Go to the [SageMaker console](https://console.aws.amazon.com/sagemaker/), click **Endpoints** in the left panel, and make sure that the endpoint status is **InService**.  If the status is **Creating**, wait until it changes, which may take several minutes.

In [None]:
import numpy as np
from sagemaker.predictor import json_deserializer, json_serializer
from sagemaker.pytorch import PyTorchPredictor

workflow_predictor = PyTorchPredictor(endpoint_name)

# Define the serializers
workflow_predictor.content_type = "application/json"
workflow_predictor.accept = "application/json"
workflow_predictor.serializer = json_serializer
workflow_predictor.deserializer = json_deserializer

results = [workflow_predictor.predict(x_test[i]) for i in range(0, 10)]
print('predictions: \t{}'.format(np.array(results).round(decimals=1)))
print('target values: \t{}'.format(y_test[:10].round(decimals=1)))

Using the AWS Step Functions Data Science SDK, there are many other workflows you can create to automate your machine learning tasks.  For example, you could create a workflow to automate model retraining on a periodic basis.  Such a workflow could include a test of model quality after training, with subsequent branches for failing (no model deployment) and passing the quality test (model is deployed).  Other possible workflow steps include Automatic Model Tuning, data preprocessing with AWS Glue, and more.  

For a detailed example of a retraining workflow, see the AWS ML Blog post [Automating model retraining and deployment using the AWS Step Functions Data Science SDK for Amazon SageMaker](https://aws.amazon.com/blogs/machine-learning/automating-model-retraining-and-deployment-using-the-aws-step-functions-data-science-sdk-for-amazon-sagemaker/).

### Cleanup <a class="anchor" id="Cleanup">

The workflow we created above deployed a model to an endpoint.  To avoid billing charges for an unused endpoint, you can delete it using the following code:

In [None]:
workflow_predictor.delete_endpoint(delete_endpoint_config=True)
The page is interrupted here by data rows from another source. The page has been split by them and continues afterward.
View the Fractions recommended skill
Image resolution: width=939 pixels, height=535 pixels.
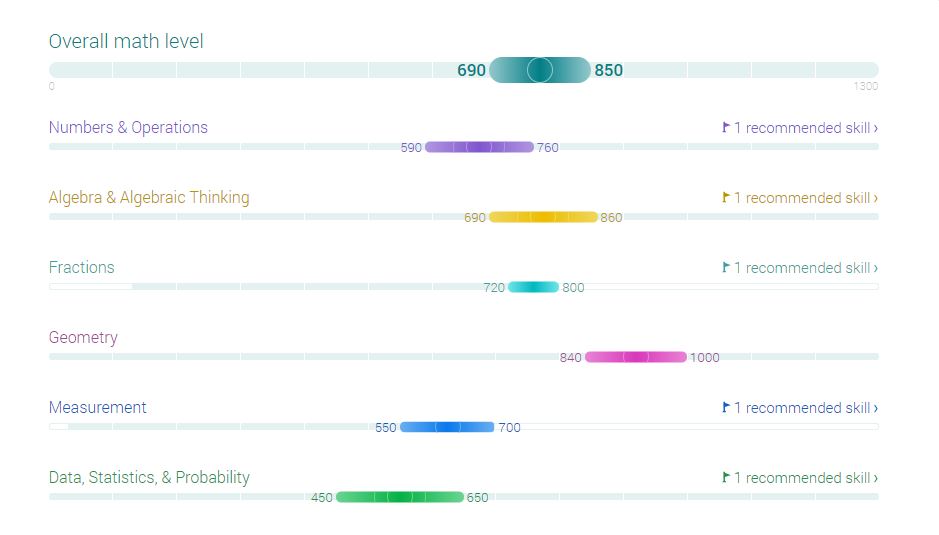pyautogui.click(x=806, y=268)
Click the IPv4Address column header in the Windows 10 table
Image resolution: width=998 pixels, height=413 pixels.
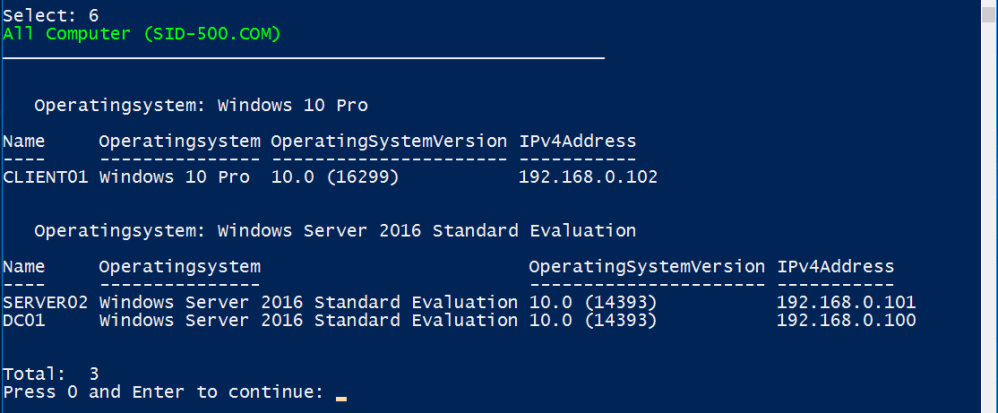pyautogui.click(x=577, y=141)
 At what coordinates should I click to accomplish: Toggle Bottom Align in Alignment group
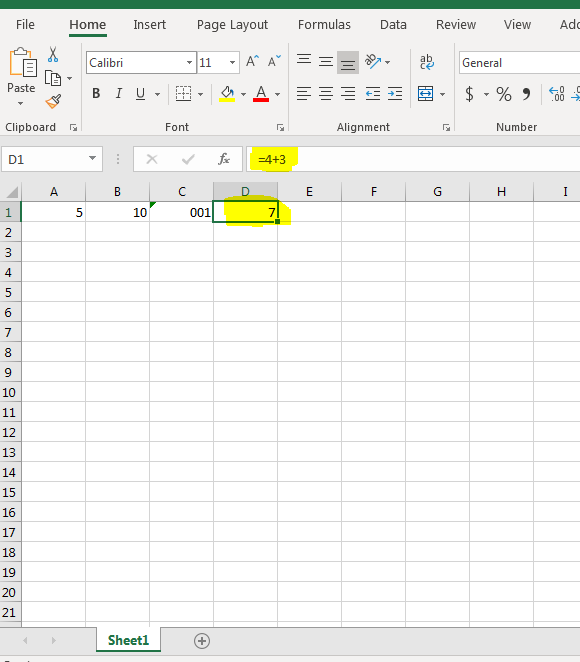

## Extensions <a class="anchor" id="Extensions">

We've covered a lot of content in these notebooks:  SageMaker Processing for data transformation, Local Mode for prototyping training and inference code, Automatic Model Tuning, and SageMaker hosted training and inference.  These are central elements for most deep learning workflows in SageMaker.  Additionally, we examined how the AWS Step Functions Data Science SDK helps automate deep learning workflows after completion of the prototyping phase of a project.
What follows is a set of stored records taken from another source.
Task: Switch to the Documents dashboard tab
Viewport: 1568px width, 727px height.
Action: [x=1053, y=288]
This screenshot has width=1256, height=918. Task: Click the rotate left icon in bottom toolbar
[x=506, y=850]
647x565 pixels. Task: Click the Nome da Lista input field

Besides all of the SageMaker features explored above, there are many other features that may be applicable to your project.  For example, to handle common problems during deep learning model training such as vanishing or exploding gradients, **SageMaker Debugger** is useful.  To manage common problems such as data drift after a model is in production, **SageMaker Model Monitor** can be applied.